• **About this task**: Determine the number of lines in the data that contain "screenshot". Answer with that number only.
Start of Input material
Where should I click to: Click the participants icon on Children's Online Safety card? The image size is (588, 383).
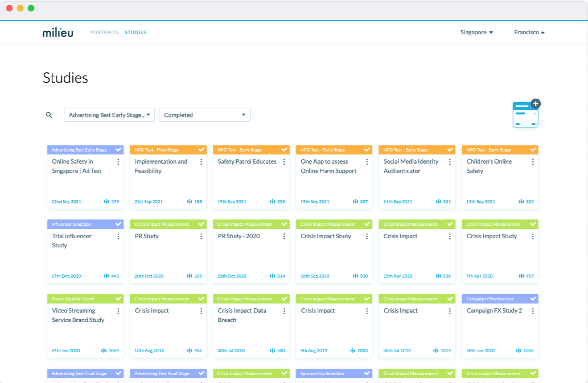(521, 201)
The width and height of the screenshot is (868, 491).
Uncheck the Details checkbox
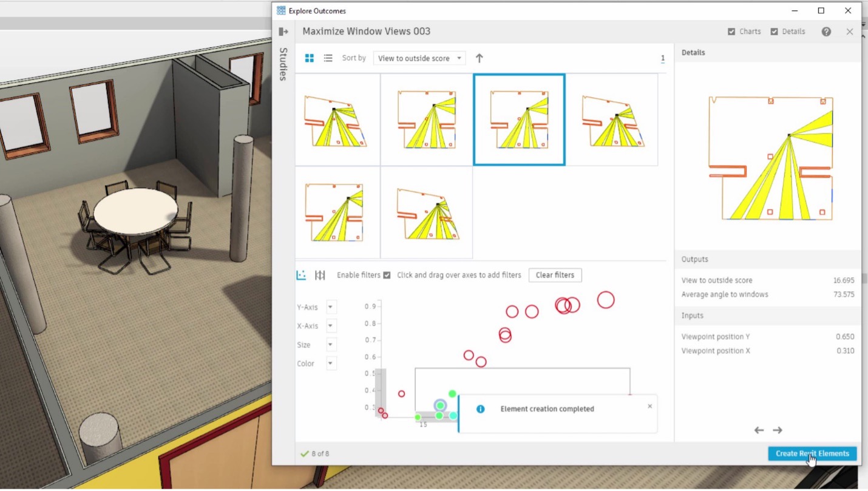coord(774,31)
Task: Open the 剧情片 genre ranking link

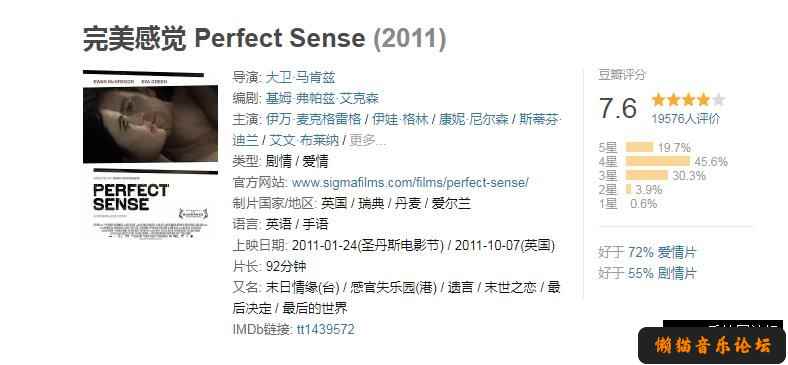Action: click(x=677, y=273)
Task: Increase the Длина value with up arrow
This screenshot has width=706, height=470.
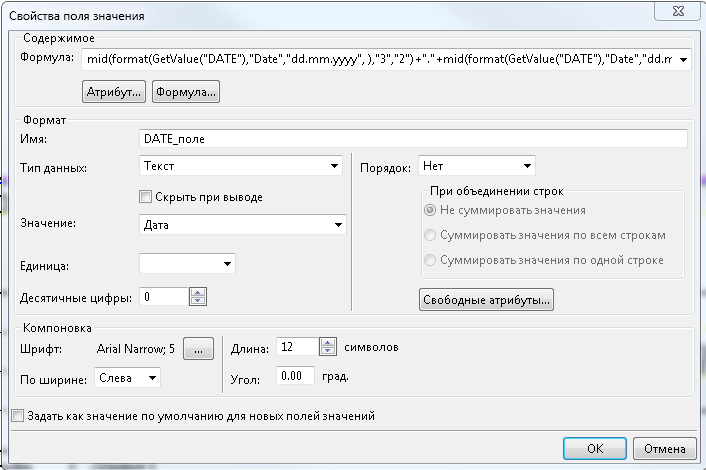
End of Input material
• **Answer section**: 2